Diagnosis of nasal lymphoma begins with recognition of clinical signs. Many patients are initially given treatment for upper respiratory infections, but if no resolution is obtained, additional diagnostics should be investigated. Advanced imaging examinations, commonly CT, along with rhinoscopy and biopsy are needed to appropriately diagnose and stage nasal lymphomas. Advanced imaging gives a detailed picture of the severity or invasiveness of the neoplasm. A poor prognostic indicator detected by advanced imaging is destruction of the cribriform plate, which was not found in Calliope. Although rhinoscopy is the ideal way to obtain biopsy samples, blind biopsies and/or nasal flushes can potentially obtain tissues leading to a diagnosis. Staging and grading of lymphomas are key to determining the best treatment options. Stage describes how large the primary tumor is and how far the cancer has spread; grade describes the appearance of cells and tissue. Stage is determined by the degree of involvement of the location of concern and distant sites within the body. Stage 1 nasal lymphoma does not have regional lymph node involvement; stage 2 does have lymph node involvement.¹ Subsequent stages involve additional locations and/or organs. Grade classification as low, intermediate, or high is determined by histologic evaluation and depends on the size and anaplasticity of the cells. Most nasal lymphomas are of B-cell origin.¹

The standard treatment of nasal lymphoma is dependent on the stage and grade. When nasal lymphoma is confined to the nasal cavity with no evidence of metastasis to other tissues, as was found for Calliope, radiation therapy is the treatment of choice. 

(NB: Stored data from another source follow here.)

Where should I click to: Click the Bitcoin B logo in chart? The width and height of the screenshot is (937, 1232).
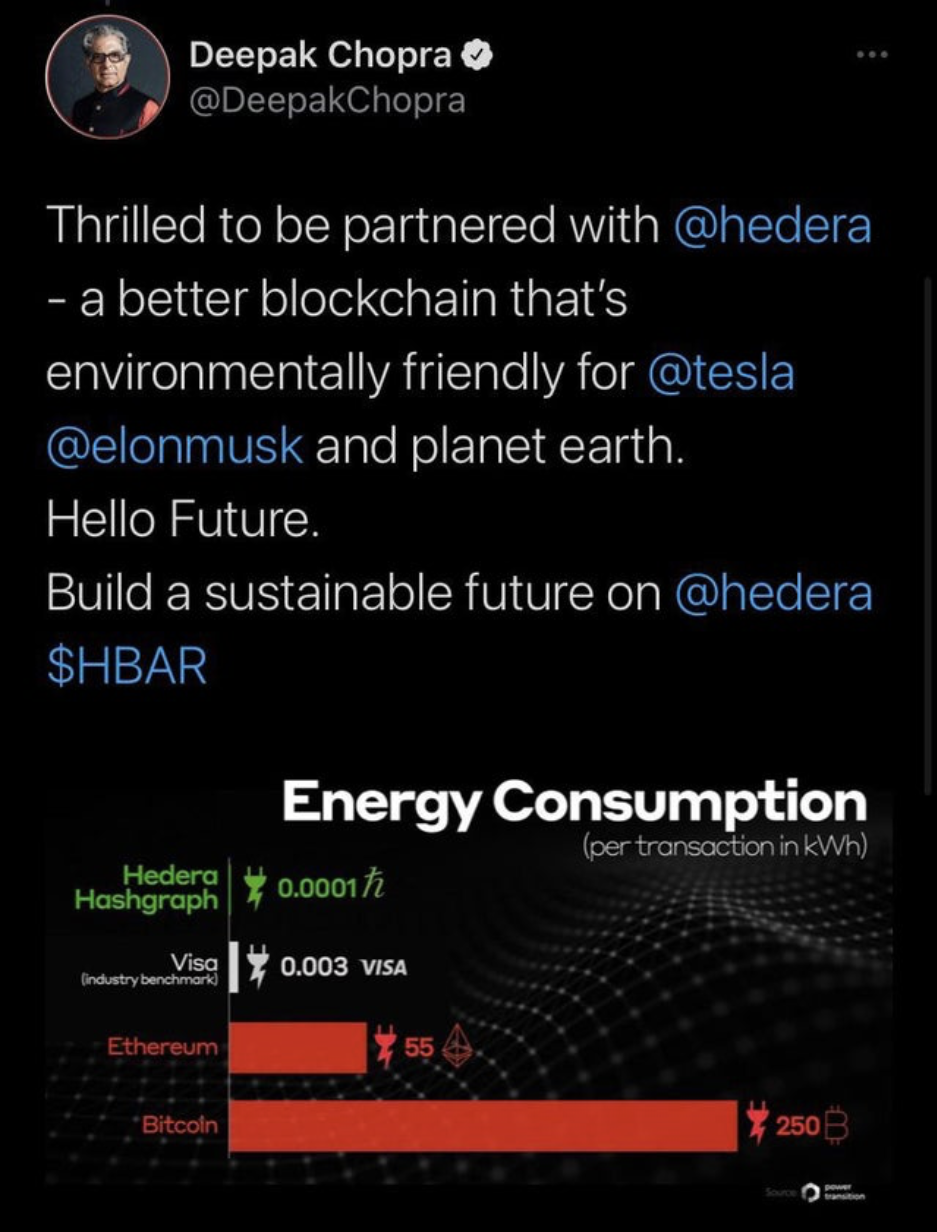(x=837, y=1127)
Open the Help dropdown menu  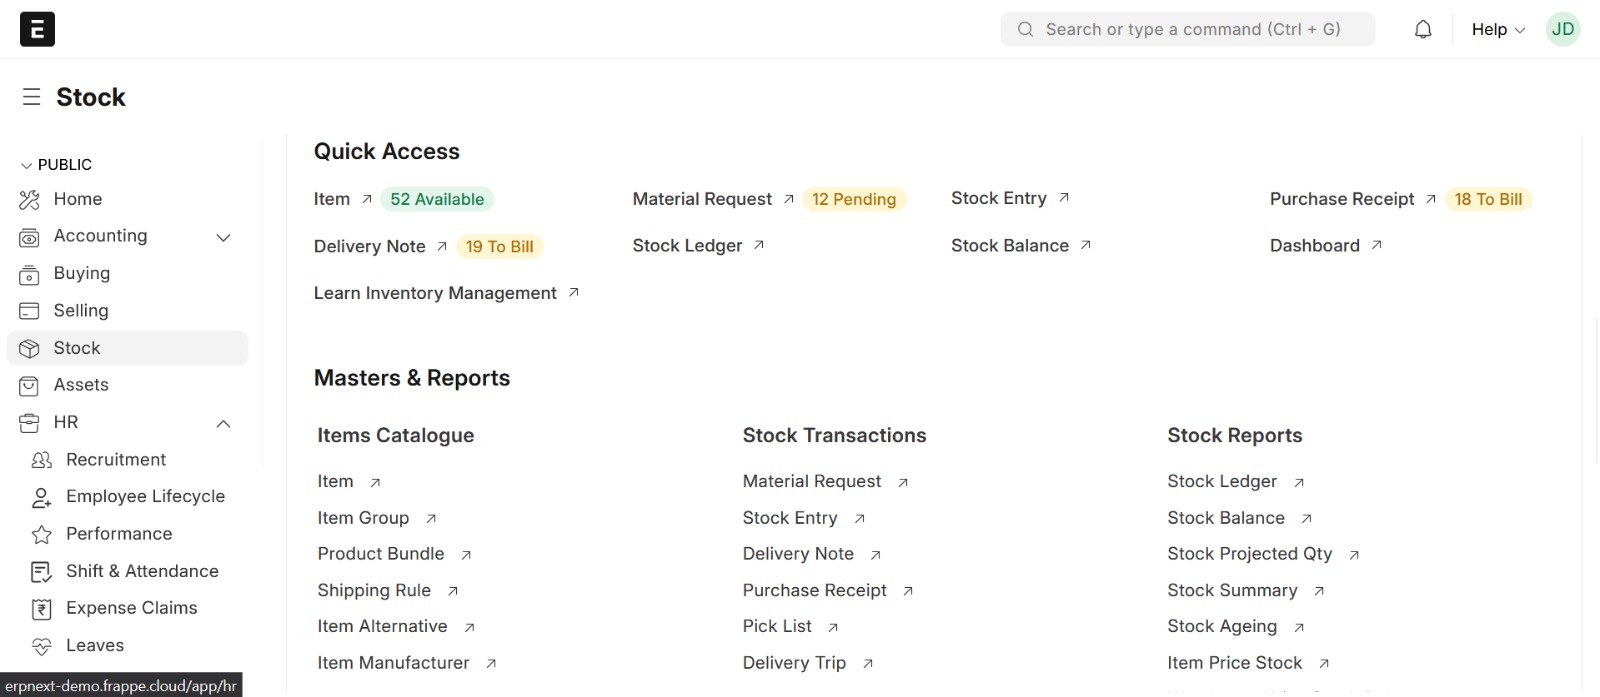1497,30
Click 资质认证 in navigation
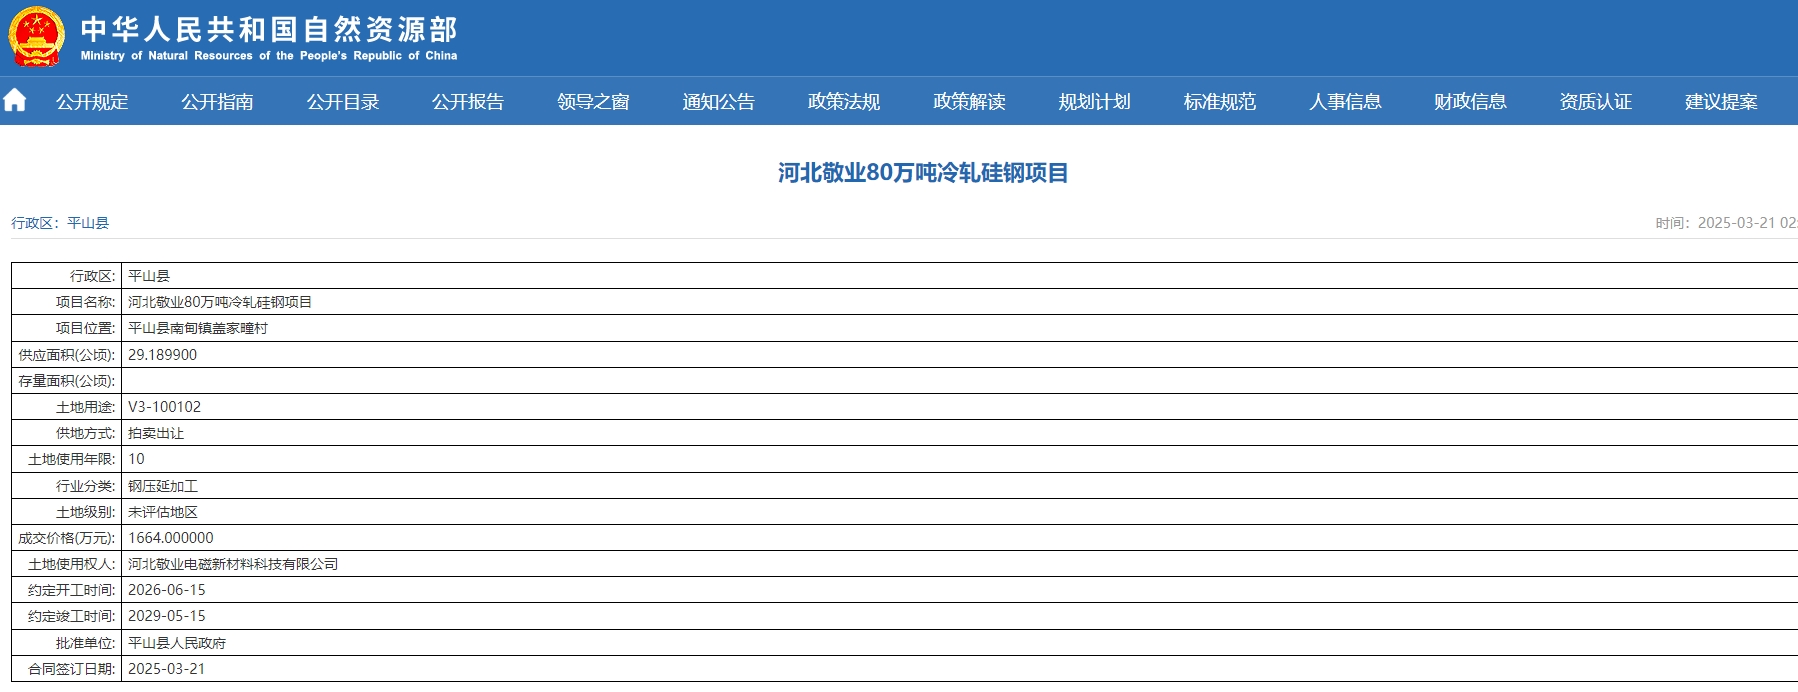Viewport: 1798px width, 692px height. [x=1595, y=102]

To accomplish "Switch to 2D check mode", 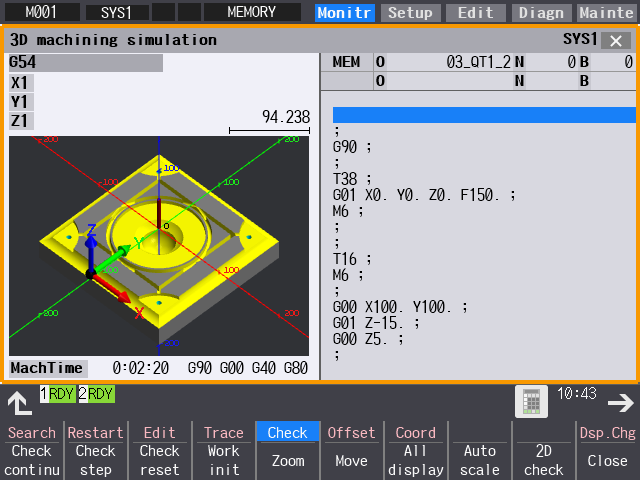I will point(544,460).
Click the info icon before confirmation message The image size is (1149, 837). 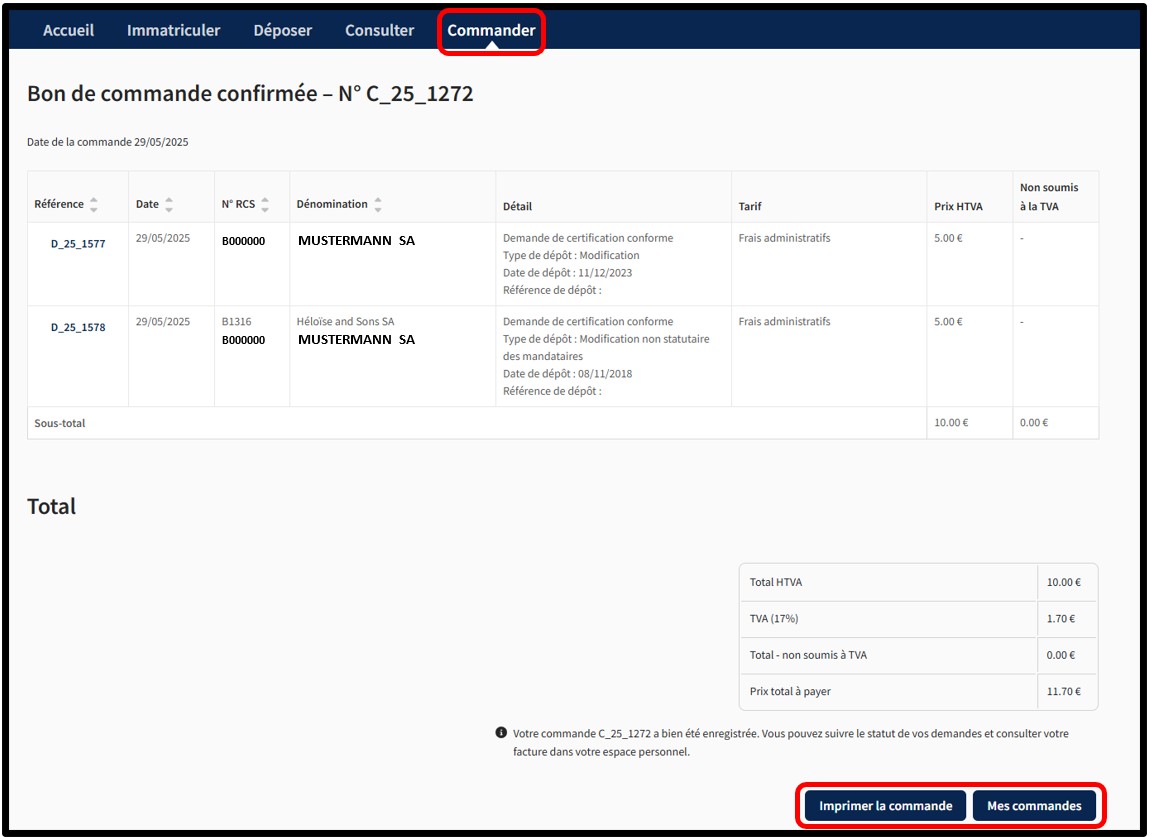(501, 733)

Compared with other forms of lymphoma, nasal lymphoma is associated with a good prognosis if treated appropriately. Complete response to treatment has been shown to significantly affect median survival time. Complete response to radiation is associated with a median survival time of 1.5 to 3 years (4.5 months for incomplete response). Complete response to chemotherapy alone is associated with a median survival time of approximately 2 years.¹ Pretreatment with corticosteroids has been associated with decreased response to chemotherapy, often resulting in shorter survival times.² Although studies have not shown a statistically significant difference regarding treatment of nasal lymphoma and overall survival times with chemotherapy, radiation, or both,³ Calliope’s case sets a prime example of how successful these treatments can be.